Write back every entry exactly as it reads, with the pictures left behind.

********

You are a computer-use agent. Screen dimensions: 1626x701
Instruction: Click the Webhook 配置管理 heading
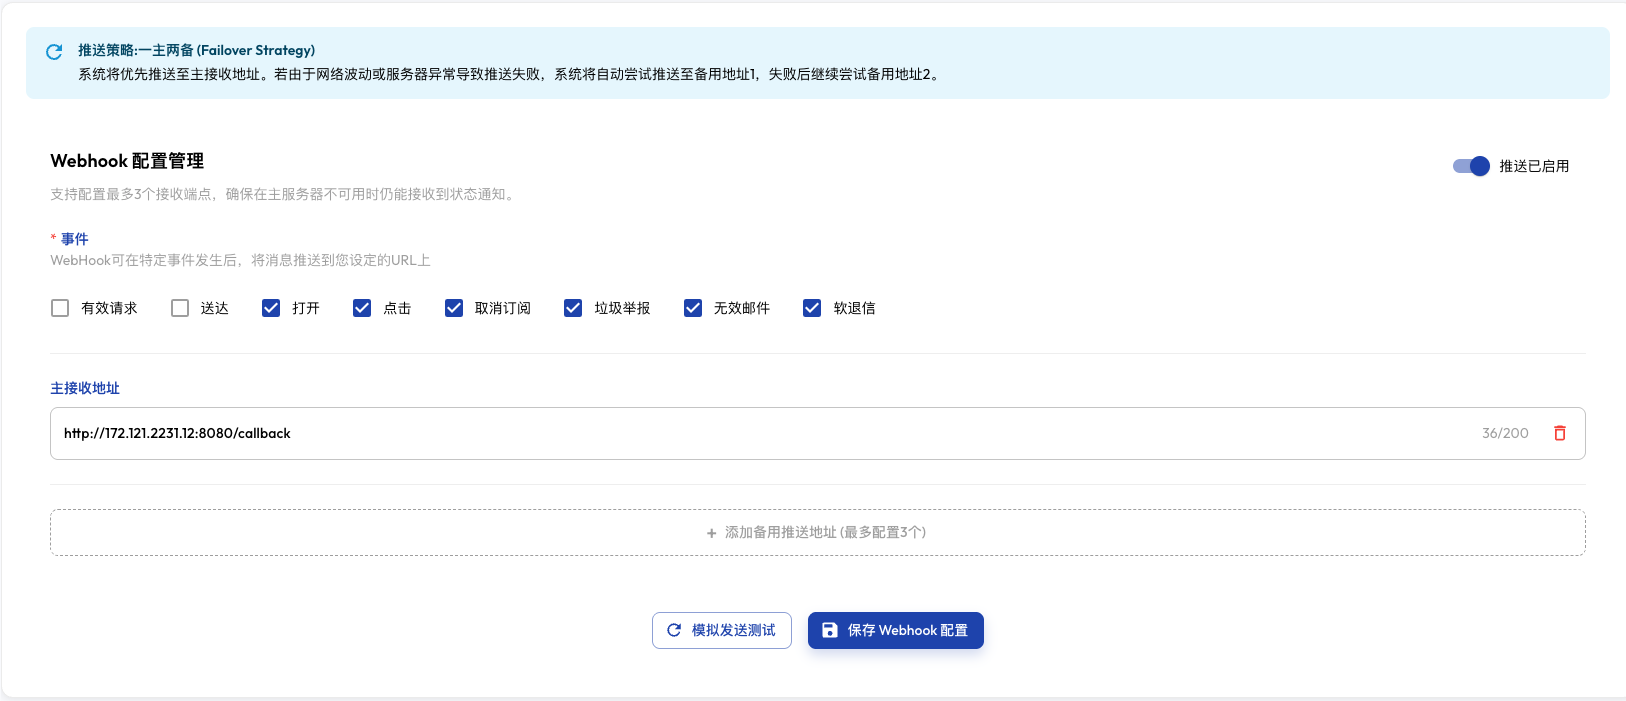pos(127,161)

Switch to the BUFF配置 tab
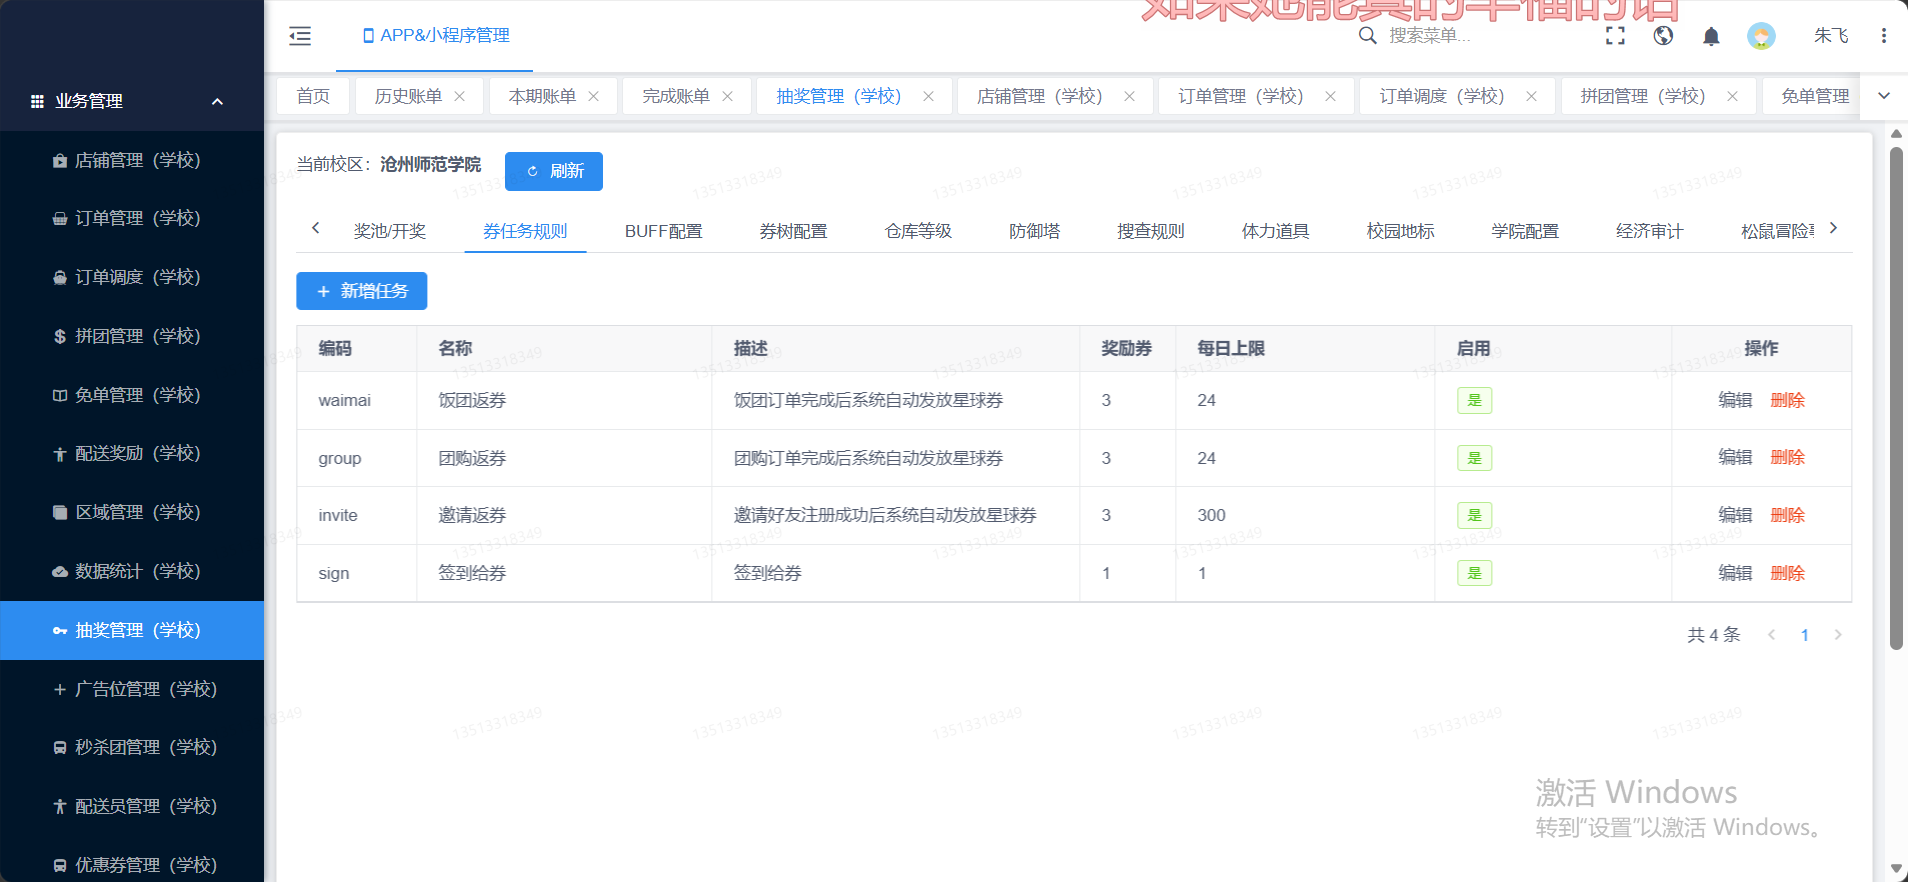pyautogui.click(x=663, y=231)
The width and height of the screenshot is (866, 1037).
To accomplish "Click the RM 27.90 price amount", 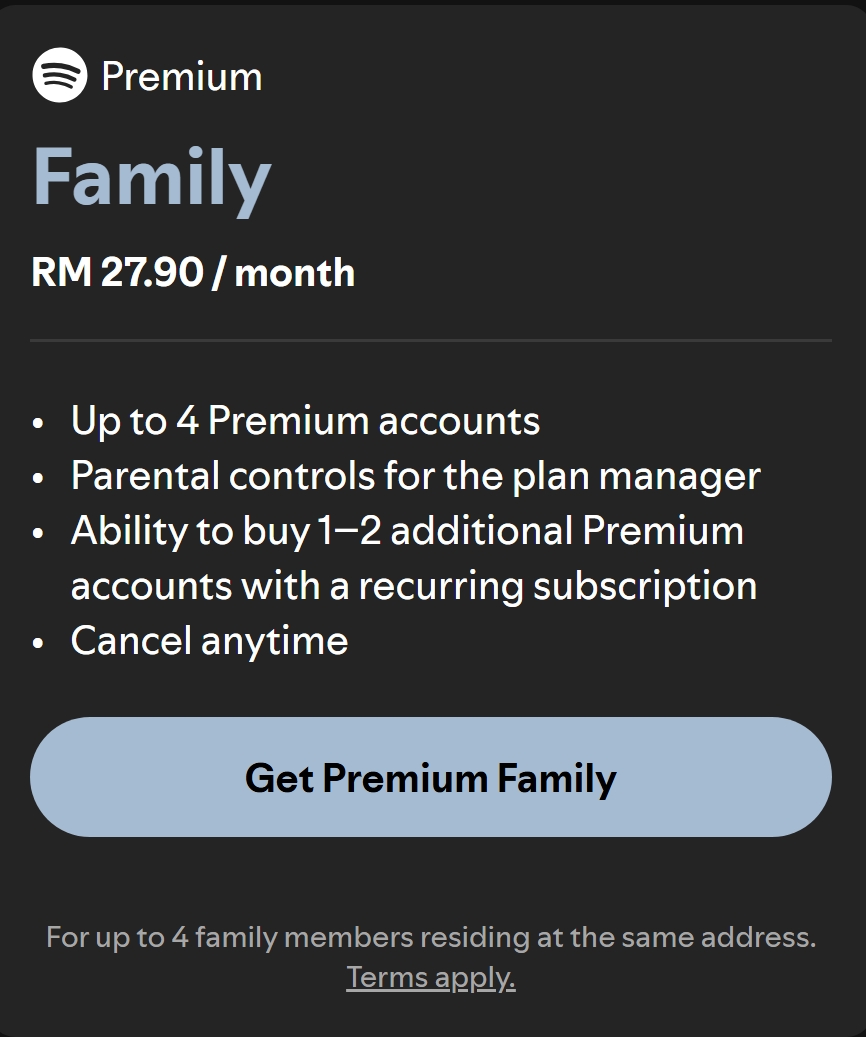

********

SOLUTION FOR THIS EXERCISE:
You are a computer-use agent. Screen dimensions: 1626x701
Instruction: Click the Webhook 配置管理 heading
pos(127,161)

Switch to the BUFF配置 tab
pyautogui.click(x=663, y=231)
The width and height of the screenshot is (866, 1037).
To accomplish "Click the RM 27.90 price amount", 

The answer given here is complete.